Data for processing:
+ + + +

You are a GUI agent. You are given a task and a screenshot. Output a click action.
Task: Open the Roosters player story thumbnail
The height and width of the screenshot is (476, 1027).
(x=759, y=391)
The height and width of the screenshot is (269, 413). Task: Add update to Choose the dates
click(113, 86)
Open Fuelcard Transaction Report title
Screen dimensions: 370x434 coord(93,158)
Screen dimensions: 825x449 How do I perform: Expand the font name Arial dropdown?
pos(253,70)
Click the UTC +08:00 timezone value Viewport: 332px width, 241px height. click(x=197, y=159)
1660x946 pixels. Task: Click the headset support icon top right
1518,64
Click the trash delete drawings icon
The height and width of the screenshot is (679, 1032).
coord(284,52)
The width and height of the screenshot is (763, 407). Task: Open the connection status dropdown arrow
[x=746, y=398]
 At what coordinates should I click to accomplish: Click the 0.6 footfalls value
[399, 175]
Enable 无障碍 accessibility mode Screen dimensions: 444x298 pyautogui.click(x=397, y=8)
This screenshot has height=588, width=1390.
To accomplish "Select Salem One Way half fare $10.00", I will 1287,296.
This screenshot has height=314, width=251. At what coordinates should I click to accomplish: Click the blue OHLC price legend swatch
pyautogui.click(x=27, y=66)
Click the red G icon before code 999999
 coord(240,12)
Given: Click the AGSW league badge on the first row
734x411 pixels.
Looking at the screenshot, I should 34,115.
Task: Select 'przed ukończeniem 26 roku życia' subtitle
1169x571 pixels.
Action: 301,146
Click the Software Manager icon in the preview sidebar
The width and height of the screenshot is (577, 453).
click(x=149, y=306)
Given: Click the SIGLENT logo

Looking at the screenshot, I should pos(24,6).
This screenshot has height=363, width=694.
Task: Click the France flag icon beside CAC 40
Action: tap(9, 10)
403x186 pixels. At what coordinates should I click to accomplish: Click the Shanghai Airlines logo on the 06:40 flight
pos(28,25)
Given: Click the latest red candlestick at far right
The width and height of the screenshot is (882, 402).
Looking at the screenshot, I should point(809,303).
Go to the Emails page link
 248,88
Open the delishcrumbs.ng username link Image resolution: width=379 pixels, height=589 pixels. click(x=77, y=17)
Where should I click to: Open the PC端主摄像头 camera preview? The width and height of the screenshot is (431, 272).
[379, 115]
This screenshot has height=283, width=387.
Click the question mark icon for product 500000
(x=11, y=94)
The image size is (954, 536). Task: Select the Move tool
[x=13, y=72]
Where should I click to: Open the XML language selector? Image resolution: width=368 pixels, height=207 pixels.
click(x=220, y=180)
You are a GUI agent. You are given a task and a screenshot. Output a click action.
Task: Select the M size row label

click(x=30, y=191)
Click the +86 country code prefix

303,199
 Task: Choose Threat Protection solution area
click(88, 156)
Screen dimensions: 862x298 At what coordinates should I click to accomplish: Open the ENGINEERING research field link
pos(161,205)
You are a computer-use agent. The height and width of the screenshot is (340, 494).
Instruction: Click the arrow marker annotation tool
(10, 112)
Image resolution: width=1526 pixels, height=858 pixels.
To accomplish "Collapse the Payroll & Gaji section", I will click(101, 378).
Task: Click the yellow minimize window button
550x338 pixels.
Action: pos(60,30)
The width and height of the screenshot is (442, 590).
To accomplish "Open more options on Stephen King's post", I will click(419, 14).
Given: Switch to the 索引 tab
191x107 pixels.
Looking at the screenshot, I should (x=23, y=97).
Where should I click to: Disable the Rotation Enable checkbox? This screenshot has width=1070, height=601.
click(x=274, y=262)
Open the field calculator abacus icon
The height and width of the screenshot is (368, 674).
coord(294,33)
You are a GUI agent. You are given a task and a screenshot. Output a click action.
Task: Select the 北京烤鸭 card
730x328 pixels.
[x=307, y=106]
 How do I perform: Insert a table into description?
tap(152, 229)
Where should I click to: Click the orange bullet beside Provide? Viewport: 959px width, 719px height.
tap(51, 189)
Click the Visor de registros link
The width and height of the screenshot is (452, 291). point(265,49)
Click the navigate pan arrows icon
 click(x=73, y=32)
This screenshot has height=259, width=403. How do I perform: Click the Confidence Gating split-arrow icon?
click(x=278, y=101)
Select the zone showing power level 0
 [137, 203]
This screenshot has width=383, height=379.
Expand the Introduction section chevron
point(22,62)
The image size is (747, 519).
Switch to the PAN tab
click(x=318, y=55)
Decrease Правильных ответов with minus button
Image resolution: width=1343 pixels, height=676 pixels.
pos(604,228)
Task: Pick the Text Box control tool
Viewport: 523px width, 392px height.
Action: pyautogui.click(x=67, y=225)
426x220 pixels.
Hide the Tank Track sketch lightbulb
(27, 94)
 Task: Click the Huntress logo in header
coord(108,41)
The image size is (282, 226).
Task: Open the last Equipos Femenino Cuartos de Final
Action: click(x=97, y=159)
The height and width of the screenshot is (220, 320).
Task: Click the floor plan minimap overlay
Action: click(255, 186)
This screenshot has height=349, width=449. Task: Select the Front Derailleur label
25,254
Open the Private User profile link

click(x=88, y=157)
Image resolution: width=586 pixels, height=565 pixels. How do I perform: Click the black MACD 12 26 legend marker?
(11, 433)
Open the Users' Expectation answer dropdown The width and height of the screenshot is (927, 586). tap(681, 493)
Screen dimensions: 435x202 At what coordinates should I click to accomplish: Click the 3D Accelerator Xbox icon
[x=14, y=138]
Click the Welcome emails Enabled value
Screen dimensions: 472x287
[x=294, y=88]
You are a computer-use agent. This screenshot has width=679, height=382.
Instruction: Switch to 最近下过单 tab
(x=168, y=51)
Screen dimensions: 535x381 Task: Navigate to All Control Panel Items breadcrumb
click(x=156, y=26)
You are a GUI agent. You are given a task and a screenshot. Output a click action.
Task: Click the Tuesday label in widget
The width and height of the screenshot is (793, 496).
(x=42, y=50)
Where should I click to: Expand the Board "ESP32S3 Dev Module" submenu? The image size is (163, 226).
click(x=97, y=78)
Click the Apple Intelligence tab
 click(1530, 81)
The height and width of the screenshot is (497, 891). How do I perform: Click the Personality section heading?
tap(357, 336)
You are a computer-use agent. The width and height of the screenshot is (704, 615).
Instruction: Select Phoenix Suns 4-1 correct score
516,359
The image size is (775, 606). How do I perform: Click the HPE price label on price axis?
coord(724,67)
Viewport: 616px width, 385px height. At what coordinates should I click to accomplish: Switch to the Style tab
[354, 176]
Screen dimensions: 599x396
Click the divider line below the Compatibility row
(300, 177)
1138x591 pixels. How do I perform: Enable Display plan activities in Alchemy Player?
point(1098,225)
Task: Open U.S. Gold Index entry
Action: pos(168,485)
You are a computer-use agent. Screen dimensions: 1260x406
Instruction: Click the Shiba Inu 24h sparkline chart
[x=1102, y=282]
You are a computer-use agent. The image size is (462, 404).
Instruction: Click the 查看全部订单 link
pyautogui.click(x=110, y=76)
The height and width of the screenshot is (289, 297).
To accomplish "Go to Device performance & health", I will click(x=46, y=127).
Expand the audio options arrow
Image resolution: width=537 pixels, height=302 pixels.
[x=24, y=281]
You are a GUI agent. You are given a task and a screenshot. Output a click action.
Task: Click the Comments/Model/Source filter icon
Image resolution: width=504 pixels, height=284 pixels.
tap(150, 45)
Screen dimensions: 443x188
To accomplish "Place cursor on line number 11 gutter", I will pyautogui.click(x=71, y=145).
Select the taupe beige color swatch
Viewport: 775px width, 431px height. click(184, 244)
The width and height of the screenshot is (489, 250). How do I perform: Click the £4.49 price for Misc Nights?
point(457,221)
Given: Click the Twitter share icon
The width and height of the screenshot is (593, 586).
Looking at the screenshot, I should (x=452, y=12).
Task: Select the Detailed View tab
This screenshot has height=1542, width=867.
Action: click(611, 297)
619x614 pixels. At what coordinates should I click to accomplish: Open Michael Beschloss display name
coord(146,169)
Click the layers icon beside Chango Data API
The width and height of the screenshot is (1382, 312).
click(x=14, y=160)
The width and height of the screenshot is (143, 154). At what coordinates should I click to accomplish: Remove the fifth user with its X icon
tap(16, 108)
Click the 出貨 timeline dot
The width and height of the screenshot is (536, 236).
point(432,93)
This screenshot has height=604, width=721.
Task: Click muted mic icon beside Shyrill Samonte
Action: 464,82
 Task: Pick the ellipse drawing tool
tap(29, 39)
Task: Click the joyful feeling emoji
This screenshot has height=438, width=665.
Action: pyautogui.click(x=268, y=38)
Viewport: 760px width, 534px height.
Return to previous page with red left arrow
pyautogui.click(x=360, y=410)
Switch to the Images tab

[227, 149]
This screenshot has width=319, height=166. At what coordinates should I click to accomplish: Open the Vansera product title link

+ + + +

Exercise brief: Write out exactly the lines that fall from the line with "This screenshot has width=383, height=379." to the line with "Task: Pick the Text Box control tool" in the records above, keeping both ends.

Answer space:
This screenshot has width=383, height=379.
Expand the Introduction section chevron
point(22,62)
The image size is (747, 519).
Switch to the PAN tab
click(x=318, y=55)
Decrease Правильных ответов with minus button
Image resolution: width=1343 pixels, height=676 pixels.
pos(604,228)
Task: Pick the Text Box control tool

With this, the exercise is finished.